Giyim kuşam konusunda yine Ahmet Midhat’a dönersek, Paris’te Bir Türk romanının idealize kahramanı Nasuh’un, bir fikir adamı gibi ileri sürdüğü düşüncelerine kulak veririz. Nasuh, Catrisse’le yaptığı bu konuşmada, Batılılaşmanın giyim-kuşamla olan ilişkisine dair önemli çıkarımlarda bulunur ve İstanbul’daki alafranga giyim tarzının yaygınlaşmasının, Osmanlı’nın çağdaşlaşmasına işaret ettiğine inanan Catrisse’in bu düşüncelerini çürüten görüşler ileri sürer. Catrisse’e göre; “eski kıyafeti terk etmek” ve “Avrupakâri giyinmek” Osmanlı için önemli bir “terakki” göstergesidir. Nasuh ise, bu göstergeyi umursamadığını ve “elbise ve kıyafette”ki “heves-i cahilanenin” Avrupalılaşmanın bir işareti sayılamayacağını savunur.

“Nasuh - … Siz İstanbul'un âsâr-ı terakkisinden olmak üzere Avrupakârî giyinmiş birçok adamlar bulunduğunu beyan eylediniz. İstanbul'un terakkiyatına dair gördüğünüz misal yalnız bundan ibaret midir Madame?

Cartrisse - Bu terakki az terakki midir? Bir millete eski kıyafetini terk ettirmekten güç bir şey mi olur?

Nasuh - Bendenize kalır ise ondan daha kolay hiçbir şey olamaz. Büyük Petro gibi bir adam olur da bir günde tebdil-i kıyafeti emr ve emrini icra ettirebilir. Yahut bu yolda bir heves-i cahilâenin koca bir halka delâlet etmesi dahi mümkündür. Fakat size şunu sorarım ki şimdi Paris halkına bir aba, potur, cepken filân giydirsek, başlarına dahi kocaman birer fes veyahut sarık koysak Parisliler barbar olurlar mı?

Cartrisse - Yok!

Nasuh - Öyle ise teslim ediniz ki terakkide, tedennide, medeniyette, bedeviyette elbise ve kıyafetin hiçbir dahli yoktur. İstanbul'un terakkiyatına dair başka deliliniz var ise onu görelim.” (Paris’te Bir Türk, 28–29)

Bu ifadelerle anlatıcı, biçimsel ögelerdeki değişimlerin ve Batılılaşmanın, gerçek ilerleme örnekleri olarak ileri sürülemeyeceğine olan inancını belirtir.

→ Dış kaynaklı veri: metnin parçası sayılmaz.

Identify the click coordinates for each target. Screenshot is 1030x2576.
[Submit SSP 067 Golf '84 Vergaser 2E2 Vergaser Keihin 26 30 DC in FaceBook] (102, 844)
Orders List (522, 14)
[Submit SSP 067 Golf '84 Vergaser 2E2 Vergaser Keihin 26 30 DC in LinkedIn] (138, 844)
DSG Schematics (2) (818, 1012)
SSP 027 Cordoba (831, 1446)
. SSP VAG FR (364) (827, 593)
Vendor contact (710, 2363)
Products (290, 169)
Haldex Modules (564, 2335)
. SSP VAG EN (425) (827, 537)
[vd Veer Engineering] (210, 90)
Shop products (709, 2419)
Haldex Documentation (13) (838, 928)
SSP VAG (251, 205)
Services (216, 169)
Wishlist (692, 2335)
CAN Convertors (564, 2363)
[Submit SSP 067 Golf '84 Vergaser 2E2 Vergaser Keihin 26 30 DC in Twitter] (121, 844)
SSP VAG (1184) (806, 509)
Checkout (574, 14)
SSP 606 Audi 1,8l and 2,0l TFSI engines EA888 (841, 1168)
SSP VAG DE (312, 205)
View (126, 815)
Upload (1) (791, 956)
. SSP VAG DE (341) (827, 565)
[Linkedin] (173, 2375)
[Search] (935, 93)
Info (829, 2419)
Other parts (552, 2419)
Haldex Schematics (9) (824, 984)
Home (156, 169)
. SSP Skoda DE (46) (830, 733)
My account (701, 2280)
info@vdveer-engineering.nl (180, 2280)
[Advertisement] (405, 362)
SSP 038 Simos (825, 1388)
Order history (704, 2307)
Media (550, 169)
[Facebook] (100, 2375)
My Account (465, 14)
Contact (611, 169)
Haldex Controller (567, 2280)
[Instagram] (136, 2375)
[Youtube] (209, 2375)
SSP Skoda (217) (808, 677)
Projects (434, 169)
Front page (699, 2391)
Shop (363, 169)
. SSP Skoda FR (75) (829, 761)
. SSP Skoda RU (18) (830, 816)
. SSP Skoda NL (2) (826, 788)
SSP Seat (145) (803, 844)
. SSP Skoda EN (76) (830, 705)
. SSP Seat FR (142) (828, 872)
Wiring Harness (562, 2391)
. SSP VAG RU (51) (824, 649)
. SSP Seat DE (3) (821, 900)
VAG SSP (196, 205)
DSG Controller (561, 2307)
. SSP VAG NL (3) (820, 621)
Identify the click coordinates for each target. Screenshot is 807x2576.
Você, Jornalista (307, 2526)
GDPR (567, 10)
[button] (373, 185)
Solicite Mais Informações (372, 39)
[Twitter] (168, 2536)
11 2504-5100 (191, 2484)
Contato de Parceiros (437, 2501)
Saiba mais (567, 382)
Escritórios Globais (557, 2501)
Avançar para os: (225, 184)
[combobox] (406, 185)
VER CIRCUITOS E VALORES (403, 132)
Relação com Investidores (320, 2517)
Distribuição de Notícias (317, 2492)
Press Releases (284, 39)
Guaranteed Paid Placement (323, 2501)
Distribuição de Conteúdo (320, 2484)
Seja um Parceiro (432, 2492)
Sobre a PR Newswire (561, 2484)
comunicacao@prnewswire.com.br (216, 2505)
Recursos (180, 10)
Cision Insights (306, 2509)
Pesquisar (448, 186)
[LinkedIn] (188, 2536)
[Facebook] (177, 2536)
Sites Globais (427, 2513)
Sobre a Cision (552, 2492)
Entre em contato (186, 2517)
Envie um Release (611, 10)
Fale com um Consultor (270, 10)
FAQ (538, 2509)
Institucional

Tanzimat romancısı, alafranga tarzda giyim ve kuşamın abartılmasına hep eleştiriyle yaklaşmıştır. Züppenin kıyafeti ve balolarda görülen kadın kıyafetleri, abartılı dekolteleri ile dikkati çekmeye ve gösterişe yönelik olduğu için hoş karşılanmamıştır.

Onların nazarında alafranga giyimin, bir ilerleme ölçütü olarak kabul edilmesi mümkün değildir.